Theater archives

‘Sweat’ Returns to Its Rust Belt Roots


It was cold outside the Miller Center for the Arts in Reading, Pennsylvania, on Dec. 19, but inside the performance space the audience was dripping with “Sweat.”

The just-concluded off-Broadway play by Lynn Nottage, heading to Broadway in March, was taking place before several hundred people.

Reworked as a staged reading, the play — set in Reading and inspired by the 2011 New York Times article labeling the city the poorest in the nation — was a gift to the city from Nottage, who has spent the last five years researching the piece and other artistic endeavors in an attempt to create art out of what she sees as a once-great city drained of hope.
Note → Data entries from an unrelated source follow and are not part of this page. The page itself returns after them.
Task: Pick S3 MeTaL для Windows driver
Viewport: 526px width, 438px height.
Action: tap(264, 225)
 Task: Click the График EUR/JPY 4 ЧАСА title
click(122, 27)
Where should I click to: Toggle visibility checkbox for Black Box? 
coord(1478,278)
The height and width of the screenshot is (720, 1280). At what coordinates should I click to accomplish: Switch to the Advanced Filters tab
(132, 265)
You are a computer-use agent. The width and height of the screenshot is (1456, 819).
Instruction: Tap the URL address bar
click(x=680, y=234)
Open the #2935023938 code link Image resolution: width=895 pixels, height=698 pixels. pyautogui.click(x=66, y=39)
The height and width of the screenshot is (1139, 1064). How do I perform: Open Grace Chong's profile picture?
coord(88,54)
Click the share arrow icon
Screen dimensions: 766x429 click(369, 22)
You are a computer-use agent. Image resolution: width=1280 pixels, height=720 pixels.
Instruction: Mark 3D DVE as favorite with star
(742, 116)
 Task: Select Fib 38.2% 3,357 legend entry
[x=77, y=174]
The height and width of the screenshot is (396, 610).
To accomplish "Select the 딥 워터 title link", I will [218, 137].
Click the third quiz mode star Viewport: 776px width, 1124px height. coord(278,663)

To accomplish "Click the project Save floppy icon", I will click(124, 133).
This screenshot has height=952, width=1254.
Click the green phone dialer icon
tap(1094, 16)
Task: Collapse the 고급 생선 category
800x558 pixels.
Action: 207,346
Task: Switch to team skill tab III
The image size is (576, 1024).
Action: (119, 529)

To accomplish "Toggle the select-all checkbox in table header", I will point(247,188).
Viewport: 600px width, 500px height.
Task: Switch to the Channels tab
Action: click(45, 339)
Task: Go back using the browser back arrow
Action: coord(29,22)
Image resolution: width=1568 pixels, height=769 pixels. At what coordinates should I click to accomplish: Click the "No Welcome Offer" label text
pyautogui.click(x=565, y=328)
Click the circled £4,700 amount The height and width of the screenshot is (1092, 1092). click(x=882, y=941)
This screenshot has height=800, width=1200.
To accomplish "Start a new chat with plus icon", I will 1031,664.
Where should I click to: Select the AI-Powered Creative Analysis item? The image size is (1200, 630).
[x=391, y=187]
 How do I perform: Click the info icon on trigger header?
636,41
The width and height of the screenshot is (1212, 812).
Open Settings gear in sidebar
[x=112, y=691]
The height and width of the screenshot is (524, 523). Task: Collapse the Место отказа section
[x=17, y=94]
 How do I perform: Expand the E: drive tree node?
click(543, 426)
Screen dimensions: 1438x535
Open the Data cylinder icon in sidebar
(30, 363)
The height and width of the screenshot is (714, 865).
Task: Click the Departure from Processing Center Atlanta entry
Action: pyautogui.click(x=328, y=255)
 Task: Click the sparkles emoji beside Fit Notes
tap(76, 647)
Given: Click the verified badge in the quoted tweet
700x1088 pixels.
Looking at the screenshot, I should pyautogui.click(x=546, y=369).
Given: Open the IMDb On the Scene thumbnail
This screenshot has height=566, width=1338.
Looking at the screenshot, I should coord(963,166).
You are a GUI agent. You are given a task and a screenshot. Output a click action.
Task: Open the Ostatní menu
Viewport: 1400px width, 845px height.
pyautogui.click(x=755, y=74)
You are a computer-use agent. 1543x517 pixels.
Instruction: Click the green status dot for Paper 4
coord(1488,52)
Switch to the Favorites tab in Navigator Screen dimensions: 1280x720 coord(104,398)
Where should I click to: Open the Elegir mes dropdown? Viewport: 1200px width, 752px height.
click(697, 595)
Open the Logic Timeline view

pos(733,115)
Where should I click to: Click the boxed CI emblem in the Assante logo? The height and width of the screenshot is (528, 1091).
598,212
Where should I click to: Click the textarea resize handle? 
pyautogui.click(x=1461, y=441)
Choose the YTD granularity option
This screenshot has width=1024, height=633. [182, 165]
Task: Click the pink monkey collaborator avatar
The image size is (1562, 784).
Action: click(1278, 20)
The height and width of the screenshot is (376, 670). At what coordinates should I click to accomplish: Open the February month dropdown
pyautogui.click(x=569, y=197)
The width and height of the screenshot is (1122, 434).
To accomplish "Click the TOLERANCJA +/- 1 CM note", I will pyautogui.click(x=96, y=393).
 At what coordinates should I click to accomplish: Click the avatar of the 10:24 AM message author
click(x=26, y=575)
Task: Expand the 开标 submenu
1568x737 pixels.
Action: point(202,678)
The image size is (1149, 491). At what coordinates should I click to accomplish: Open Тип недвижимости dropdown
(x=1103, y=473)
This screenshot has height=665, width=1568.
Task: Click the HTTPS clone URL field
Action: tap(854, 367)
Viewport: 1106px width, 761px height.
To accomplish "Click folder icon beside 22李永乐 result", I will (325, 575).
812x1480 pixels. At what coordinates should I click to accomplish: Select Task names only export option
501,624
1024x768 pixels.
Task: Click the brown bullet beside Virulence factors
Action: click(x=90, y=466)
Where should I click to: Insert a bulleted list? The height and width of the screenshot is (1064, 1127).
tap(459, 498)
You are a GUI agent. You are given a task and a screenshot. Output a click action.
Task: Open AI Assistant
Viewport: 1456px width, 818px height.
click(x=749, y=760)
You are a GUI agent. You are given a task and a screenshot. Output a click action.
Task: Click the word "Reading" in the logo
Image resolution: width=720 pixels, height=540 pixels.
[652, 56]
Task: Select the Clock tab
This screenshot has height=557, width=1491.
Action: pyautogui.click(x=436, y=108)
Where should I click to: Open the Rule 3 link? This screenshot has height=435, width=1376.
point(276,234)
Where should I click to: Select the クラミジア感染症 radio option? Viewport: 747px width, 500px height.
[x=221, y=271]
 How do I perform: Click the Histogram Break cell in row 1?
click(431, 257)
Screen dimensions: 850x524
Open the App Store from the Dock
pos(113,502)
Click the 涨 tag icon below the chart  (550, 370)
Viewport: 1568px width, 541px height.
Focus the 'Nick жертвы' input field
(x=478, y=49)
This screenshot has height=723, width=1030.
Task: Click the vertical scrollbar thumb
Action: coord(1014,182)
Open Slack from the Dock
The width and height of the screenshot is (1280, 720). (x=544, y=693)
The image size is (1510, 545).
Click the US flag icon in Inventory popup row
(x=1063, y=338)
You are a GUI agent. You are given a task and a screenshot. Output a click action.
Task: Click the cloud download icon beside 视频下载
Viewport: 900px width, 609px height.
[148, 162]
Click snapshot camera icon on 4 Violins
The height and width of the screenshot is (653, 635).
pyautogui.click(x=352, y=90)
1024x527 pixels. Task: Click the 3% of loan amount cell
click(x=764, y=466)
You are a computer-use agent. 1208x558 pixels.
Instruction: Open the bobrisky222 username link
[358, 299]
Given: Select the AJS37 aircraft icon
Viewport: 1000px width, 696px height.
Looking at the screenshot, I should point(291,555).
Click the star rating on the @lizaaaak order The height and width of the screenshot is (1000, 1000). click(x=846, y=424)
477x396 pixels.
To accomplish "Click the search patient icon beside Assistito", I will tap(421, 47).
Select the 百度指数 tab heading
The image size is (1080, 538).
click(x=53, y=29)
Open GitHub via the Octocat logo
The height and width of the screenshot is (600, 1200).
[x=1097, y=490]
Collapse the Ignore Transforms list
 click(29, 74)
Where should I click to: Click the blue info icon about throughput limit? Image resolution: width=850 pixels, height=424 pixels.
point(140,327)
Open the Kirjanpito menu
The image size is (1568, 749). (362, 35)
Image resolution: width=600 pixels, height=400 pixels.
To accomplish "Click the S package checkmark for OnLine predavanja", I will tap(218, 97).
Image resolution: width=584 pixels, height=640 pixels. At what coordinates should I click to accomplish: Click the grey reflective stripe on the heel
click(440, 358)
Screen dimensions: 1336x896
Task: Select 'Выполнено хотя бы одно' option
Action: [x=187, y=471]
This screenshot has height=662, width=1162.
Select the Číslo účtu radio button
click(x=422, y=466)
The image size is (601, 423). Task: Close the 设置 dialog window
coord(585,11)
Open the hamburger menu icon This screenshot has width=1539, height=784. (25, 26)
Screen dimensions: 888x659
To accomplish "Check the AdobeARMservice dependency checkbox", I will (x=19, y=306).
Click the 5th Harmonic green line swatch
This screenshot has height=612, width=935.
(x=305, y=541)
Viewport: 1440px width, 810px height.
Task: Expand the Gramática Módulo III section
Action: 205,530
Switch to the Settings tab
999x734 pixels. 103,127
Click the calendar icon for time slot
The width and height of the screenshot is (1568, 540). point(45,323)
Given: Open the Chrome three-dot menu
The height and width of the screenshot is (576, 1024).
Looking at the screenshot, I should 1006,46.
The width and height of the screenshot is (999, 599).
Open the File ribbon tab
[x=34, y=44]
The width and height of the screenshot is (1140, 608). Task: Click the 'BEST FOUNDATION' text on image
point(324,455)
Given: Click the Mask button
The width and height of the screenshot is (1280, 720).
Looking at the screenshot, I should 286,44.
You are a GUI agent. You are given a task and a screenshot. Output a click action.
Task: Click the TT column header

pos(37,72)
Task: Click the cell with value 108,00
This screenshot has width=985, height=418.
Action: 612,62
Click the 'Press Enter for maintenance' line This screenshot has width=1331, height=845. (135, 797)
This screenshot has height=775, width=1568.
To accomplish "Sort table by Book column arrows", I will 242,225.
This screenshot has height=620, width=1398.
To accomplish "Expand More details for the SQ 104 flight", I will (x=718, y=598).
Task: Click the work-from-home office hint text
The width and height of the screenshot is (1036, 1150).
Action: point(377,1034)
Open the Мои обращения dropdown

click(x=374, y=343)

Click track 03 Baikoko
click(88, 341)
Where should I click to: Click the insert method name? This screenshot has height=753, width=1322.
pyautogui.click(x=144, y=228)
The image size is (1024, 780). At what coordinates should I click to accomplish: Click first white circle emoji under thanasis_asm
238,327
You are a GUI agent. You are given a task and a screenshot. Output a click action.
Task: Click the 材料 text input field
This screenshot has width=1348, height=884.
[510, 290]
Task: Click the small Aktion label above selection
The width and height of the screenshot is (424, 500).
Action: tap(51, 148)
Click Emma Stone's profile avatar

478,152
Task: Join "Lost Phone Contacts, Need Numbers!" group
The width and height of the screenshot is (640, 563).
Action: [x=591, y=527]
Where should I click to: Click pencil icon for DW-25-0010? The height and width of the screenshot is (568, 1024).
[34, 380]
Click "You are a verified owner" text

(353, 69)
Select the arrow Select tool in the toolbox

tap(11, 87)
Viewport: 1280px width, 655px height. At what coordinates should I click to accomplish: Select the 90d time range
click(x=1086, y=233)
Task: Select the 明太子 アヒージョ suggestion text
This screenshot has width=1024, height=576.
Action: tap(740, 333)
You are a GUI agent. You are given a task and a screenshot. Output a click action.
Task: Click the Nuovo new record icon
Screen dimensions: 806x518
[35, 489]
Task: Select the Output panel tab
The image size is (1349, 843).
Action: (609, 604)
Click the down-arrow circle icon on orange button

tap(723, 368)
Economic decline has closed factories, just as it has across the Rust Belt, and the characters Nottage has created for “Sweat,” which takes place in a local bar, mirror those laborers who have been left behind in the real world outside the theater.

During the performance, intermittent sobs could be heard throughout the auditorium, people touched by memories of a thriving town that exists only in their hearts. For Nottage and director Kate Whoriskey, who were in the audience, the reaction proved powerful and personal. The actors also wept backstage when the local audience rewarded them with a standing ovation.

Oskar Eustis, artistic director of The Public Theater, which produced “Sweat” off-Broadway, introduced the evening. He spoke of taking this skeleton version of the play on tour in the future, “to the red states,” where, he implied alluding to the recent election, the dialogue it generates may help to repair the division and sense of exclusion that has engulfed the nation.

Reviewing the play for the Voice last month, Michael Feingold wrote, “We see not only deeper into the people’s lives but more widely into the causes of their increasingly lousy situation, which their own immediate problems prevent them from grasping.”

The Reading performance of “Sweat” was a presentation of The Public Theater in association with Labyrinth Theater Company, the Miller Center for the Arts at Reading Area Community College, ReadingFilm and the Greater Reading Alliance of Community Theatres.

George Hatza is the Entertainment Editor of the Reading Eagle. He has covered the evolution of the work of Lynn Nottage since her frequent visitations to Reading began in 2011.